▶ DATASET EXCERPTS:

"""

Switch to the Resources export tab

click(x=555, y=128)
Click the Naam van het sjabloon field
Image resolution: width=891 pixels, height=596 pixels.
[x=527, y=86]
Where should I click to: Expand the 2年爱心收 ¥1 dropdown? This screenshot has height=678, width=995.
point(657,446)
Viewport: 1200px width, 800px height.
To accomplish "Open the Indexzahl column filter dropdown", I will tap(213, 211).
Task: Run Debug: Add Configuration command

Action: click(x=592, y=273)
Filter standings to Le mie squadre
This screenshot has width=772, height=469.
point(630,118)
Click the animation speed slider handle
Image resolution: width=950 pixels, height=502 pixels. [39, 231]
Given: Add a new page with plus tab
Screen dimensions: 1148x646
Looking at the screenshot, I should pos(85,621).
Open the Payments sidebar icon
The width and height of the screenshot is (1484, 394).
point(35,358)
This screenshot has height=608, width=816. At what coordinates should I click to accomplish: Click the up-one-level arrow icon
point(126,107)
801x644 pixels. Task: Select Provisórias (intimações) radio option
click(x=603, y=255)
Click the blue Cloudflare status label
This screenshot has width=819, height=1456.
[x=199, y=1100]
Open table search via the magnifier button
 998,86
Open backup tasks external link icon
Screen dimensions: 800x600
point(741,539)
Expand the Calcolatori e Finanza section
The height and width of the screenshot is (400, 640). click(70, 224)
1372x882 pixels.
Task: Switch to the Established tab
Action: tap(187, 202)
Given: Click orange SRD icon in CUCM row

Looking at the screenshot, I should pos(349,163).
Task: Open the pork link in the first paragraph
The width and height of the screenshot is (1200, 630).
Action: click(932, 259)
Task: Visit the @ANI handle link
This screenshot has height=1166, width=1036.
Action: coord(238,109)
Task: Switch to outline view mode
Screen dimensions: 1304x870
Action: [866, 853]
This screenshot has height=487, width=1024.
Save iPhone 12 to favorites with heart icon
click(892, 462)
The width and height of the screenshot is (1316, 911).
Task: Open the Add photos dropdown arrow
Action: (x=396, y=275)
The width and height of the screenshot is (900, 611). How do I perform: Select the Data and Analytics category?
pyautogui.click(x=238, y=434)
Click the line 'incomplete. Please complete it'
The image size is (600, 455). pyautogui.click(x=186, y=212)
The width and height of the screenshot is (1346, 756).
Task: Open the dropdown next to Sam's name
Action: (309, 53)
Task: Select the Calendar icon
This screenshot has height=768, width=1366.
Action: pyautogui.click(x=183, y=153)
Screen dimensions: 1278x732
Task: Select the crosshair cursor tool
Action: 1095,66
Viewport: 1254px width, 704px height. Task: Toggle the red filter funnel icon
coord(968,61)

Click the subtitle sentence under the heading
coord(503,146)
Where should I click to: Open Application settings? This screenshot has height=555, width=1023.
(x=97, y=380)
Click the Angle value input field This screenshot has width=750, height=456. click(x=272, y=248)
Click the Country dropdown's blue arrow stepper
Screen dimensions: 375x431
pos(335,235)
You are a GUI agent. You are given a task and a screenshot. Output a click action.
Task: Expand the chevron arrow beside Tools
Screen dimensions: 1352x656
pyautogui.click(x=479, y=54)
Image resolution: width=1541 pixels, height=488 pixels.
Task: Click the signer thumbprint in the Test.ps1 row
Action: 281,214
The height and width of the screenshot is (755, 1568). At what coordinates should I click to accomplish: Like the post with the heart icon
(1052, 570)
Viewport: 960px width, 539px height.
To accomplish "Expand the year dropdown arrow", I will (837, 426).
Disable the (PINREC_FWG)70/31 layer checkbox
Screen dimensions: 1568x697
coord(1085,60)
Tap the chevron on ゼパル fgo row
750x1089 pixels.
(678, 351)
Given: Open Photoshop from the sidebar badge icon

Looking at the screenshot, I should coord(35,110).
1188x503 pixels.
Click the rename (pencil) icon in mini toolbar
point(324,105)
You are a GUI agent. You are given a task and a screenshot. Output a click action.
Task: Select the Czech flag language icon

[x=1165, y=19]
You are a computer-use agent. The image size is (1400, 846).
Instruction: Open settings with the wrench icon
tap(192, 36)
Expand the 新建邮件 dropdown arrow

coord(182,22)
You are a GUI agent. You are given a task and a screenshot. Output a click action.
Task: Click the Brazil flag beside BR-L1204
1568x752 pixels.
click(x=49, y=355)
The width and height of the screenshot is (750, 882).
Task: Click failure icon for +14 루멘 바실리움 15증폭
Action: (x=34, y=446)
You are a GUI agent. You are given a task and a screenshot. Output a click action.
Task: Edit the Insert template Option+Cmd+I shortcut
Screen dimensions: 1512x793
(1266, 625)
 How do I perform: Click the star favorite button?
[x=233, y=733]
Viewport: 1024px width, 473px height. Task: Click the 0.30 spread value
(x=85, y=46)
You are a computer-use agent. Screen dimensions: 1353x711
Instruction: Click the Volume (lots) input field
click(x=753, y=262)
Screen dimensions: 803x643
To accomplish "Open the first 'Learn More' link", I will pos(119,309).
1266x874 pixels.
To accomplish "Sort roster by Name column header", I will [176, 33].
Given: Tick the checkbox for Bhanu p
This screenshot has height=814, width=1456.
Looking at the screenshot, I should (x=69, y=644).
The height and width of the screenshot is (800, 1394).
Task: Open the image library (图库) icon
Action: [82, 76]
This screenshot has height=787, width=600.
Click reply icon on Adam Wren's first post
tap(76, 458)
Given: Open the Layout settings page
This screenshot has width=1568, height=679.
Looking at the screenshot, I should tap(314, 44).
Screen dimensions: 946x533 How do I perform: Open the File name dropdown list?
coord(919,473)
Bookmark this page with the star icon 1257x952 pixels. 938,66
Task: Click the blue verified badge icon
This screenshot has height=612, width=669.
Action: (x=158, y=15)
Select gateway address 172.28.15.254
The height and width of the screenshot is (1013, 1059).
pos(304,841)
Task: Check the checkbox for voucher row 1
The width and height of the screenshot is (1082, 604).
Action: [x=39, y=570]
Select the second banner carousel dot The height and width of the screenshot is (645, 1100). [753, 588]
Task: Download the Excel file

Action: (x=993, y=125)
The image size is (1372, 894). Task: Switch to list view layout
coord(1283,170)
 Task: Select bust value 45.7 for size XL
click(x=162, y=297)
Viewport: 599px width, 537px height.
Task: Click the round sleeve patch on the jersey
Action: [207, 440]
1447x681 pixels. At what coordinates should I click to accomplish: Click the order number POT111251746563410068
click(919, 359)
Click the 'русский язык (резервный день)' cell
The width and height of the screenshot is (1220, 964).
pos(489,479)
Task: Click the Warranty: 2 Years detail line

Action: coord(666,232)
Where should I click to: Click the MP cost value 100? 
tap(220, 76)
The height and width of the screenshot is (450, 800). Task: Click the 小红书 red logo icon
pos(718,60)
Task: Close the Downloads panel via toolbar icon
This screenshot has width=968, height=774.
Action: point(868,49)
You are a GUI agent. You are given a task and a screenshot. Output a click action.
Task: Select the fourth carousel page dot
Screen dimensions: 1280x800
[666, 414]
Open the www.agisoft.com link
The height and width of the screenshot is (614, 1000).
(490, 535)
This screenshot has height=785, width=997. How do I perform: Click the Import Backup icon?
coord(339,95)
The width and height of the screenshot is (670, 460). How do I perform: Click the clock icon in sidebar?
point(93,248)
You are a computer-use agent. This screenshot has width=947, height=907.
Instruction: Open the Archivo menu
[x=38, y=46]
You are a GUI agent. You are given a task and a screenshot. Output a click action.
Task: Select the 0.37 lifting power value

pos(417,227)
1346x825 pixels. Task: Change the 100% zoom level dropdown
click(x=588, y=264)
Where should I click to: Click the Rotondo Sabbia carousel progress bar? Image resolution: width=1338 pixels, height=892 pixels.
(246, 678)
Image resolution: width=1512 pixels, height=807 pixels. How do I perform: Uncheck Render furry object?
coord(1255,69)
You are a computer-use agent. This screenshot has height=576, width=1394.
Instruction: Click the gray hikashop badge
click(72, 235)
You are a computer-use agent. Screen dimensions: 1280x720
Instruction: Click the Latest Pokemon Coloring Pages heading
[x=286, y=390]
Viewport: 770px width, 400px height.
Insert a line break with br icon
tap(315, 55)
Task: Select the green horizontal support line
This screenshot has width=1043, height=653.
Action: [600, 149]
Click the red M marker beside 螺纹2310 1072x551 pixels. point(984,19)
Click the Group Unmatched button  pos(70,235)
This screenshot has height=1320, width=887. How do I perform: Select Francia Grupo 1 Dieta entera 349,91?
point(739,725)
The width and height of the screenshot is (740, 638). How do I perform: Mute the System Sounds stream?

"""

▶ EXERCISE: Leave out every line above except those from the line with "Task: Visit the @ANI handle link" up to and including the line with "Task: Expand the chevron arrow beside Tools", and copy those exactly.

▶ SOLUTION TO THE PROBLEM:
Task: Visit the @ANI handle link
This screenshot has height=1166, width=1036.
Action: coord(238,109)
Task: Switch to outline view mode
Screen dimensions: 1304x870
Action: [866, 853]
This screenshot has height=487, width=1024.
Save iPhone 12 to favorites with heart icon
click(892, 462)
The width and height of the screenshot is (1316, 911).
Task: Open the Add photos dropdown arrow
Action: (x=396, y=275)
The width and height of the screenshot is (900, 611). How do I perform: Select the Data and Analytics category?
pyautogui.click(x=238, y=434)
Click the line 'incomplete. Please complete it'
The image size is (600, 455). pyautogui.click(x=186, y=212)
The width and height of the screenshot is (1346, 756).
Task: Open the dropdown next to Sam's name
Action: (309, 53)
Task: Select the Calendar icon
This screenshot has height=768, width=1366.
Action: pyautogui.click(x=183, y=153)
Screen dimensions: 1278x732
Task: Select the crosshair cursor tool
Action: 1095,66
Viewport: 1254px width, 704px height. Task: Toggle the red filter funnel icon
coord(968,61)

Click the subtitle sentence under the heading
coord(503,146)
Where should I click to: Open Application settings? This screenshot has height=555, width=1023.
(x=97, y=380)
Click the Angle value input field This screenshot has width=750, height=456. click(x=272, y=248)
Click the Country dropdown's blue arrow stepper
Screen dimensions: 375x431
pos(335,235)
You are a GUI agent. You are given a task and a screenshot. Output a click action.
Task: Expand the chevron arrow beside Tools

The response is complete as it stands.